Pore size distribution, survival probability, and relaxation time in random and ordered arrays of fibers

Abstract

We present a random walk based investigation of the pore size probability distribution and its moments, the survival probability and mean survival time, and the principal relaxation time, for random and ordered arrays of cylindrical fibers of various orientation distributions. The dimensionless mean survival time, principal relaxation time, mean pore size, and mean square pore size are found to increase with porosity, remain practically independent of the directionality of random fiber beds, and attain lower values for ordered arrays. Wide pore size distributions are obtained for random fiber structures and relatively narrow for ordered square arrays, all in very good agreement with theoretically predicted limiting values. Analytical results derived for the pore size probability and its lower moments for square arrays of fibers practically coincide with the corresponding simulation results. Earlier variational bounds on the mean survival time and principal relaxation time are obeyed by our numerical results in all cases, and are found to be quite sharp up to very high porosities.
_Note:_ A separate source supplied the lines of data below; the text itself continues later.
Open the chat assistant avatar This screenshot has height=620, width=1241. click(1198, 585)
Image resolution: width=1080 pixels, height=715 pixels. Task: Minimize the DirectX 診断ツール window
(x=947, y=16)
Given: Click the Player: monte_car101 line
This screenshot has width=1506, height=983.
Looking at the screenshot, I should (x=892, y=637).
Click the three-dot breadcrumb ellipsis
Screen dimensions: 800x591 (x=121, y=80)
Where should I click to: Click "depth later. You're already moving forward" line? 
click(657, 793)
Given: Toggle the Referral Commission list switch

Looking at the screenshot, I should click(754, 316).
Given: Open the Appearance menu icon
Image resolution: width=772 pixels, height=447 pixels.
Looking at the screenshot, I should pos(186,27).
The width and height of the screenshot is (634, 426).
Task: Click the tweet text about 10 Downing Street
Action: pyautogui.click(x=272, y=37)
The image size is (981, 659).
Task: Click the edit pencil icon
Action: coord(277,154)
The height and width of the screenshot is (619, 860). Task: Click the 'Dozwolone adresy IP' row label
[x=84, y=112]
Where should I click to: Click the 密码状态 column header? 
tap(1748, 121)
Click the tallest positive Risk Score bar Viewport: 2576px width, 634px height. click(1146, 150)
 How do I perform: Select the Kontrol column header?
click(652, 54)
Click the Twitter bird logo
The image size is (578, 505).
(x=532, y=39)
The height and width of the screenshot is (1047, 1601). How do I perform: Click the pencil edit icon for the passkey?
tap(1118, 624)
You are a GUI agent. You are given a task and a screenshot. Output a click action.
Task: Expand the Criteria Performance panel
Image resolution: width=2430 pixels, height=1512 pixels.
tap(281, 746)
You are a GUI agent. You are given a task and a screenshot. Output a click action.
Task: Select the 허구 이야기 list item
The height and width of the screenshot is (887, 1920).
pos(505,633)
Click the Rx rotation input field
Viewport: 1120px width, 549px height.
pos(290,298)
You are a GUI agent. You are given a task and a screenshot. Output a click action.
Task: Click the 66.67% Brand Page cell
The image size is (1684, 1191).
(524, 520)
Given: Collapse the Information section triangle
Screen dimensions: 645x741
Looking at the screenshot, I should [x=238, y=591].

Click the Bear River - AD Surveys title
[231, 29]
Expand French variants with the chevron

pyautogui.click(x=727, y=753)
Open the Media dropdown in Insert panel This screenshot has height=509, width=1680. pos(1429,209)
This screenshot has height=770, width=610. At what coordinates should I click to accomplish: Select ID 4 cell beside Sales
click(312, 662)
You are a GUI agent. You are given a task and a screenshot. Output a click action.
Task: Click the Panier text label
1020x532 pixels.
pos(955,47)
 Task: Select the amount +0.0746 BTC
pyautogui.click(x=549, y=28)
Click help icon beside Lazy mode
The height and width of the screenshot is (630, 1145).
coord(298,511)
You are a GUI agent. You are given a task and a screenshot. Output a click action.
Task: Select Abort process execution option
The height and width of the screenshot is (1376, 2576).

Dimensionless groups representing the deviation of such bounds from our simulation results vary in practically the same range as the corresponding values reported earlier for beds of spherical particles. A universal scaling expression of the literature relating the mean survival time to the mean pore size [S. Torquato and C. L. Y. Yeong, J. Chem. Phys. 106, 8814 (1997)] agrees very well with our results for all types of fiber structures, thus validated for the first time for anisotropic porous media.